Review: Burial Rites by Hannah Kent

Burial Rites - Hannah Kent

Burial Rites is a book that really hits you like an emotional freight train.  While I've been known to shed a tear or two during movies, I'm not someone who cries while reading.  Hardly ever, really (with the exception of a certain character dying at the end of Harry Potter and the Half-Blood Prince).


I damn well came close to tears at the end of this book.
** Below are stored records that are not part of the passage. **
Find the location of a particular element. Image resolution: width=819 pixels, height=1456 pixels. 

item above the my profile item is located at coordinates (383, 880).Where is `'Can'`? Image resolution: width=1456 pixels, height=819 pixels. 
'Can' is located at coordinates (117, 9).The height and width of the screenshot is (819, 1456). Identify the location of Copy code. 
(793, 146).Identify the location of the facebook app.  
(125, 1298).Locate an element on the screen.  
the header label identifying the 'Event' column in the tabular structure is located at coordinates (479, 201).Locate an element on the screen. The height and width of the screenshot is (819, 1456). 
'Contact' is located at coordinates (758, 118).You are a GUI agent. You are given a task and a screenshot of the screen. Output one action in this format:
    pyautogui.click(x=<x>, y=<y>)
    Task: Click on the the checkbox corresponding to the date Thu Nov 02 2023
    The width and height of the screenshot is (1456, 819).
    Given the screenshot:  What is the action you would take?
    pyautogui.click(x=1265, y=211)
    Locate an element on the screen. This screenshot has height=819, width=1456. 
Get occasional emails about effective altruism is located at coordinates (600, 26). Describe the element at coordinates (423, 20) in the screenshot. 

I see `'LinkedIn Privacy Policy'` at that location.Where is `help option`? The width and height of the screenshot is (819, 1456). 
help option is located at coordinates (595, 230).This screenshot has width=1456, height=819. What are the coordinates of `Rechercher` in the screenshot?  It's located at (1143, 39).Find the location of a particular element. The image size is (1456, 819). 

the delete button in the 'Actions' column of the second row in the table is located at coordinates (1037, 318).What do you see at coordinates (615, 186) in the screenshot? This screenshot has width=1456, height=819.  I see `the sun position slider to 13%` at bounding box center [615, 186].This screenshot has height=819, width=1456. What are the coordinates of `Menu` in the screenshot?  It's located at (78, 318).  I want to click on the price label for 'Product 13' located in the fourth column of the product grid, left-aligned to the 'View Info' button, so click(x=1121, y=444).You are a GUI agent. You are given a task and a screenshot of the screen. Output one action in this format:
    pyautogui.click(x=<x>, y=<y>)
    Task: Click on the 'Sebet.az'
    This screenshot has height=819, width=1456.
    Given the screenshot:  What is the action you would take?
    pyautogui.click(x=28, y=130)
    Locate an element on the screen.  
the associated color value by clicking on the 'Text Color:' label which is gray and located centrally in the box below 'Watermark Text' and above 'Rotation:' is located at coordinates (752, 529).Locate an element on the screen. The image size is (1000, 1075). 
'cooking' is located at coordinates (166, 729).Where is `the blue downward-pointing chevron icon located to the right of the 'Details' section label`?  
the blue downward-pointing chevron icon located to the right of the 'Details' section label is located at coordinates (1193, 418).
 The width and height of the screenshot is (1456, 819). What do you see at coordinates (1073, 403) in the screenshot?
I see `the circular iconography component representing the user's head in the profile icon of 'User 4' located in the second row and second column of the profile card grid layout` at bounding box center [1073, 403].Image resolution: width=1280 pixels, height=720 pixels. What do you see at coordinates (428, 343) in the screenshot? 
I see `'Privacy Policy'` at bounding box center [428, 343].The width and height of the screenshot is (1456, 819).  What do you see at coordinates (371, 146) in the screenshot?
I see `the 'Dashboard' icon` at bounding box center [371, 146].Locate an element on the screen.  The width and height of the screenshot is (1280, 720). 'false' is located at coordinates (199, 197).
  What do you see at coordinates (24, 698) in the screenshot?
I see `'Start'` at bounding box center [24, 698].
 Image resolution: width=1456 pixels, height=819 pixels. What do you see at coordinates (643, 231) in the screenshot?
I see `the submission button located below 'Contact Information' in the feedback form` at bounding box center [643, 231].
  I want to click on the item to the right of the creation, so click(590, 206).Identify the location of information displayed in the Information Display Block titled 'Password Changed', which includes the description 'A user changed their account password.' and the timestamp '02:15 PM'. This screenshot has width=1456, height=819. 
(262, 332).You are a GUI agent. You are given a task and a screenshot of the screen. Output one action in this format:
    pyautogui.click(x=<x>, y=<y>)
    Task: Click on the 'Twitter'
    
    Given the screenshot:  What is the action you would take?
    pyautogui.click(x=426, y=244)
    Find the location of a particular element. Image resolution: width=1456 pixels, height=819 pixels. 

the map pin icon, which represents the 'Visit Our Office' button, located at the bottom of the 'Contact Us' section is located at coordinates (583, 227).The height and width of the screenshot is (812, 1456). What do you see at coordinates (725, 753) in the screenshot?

Word to the wise: do not read Burial Rites if you're in a very depressed mood.  This book will not lift your spirits in any way whatsoever.  You've been warned.


This isn't to say, however, that this story is a bore or a waste of time.  I intended to read a few chapters and ended up reading the book in one sitting.  If all the pages I bent are any indication, I would have highlighted an insane portion of the book had I actually owned it and not borrowed it from the library. 


This book is a fictional account of Agnus Magnusdottir's life after she is convicted of conspiring with others to murder two men on a farm in Iceland.  Agnes is sent to live with a family on a remote farm while she awaits her execution and during her stay she gradually reveals details of her life and what happened the night of the murders.


We are never led to believe that Agnus is completely innocent, but she is also not the callous evil witch history paints her to be.  Murder is a subject-matter that should be transparent.  When it happens, it is a violation so heinous that it can never be justified.  Yet, we see a lot of grey area in Agnus's story.  She may have made many mistakes along the way, but we see glimpses of her humanity and learn how she ended up in such an unfathomable predicament.  We're asked whether she is actually guilty and if so, does the punishment imposed upon her fit the crime she committed?  Is Agnus capable of atonement?


I'd like to think better of Agnus - that the version of her life she reveals is the truth.  However, I wouldn't be the least bit surprised if other people feel differently.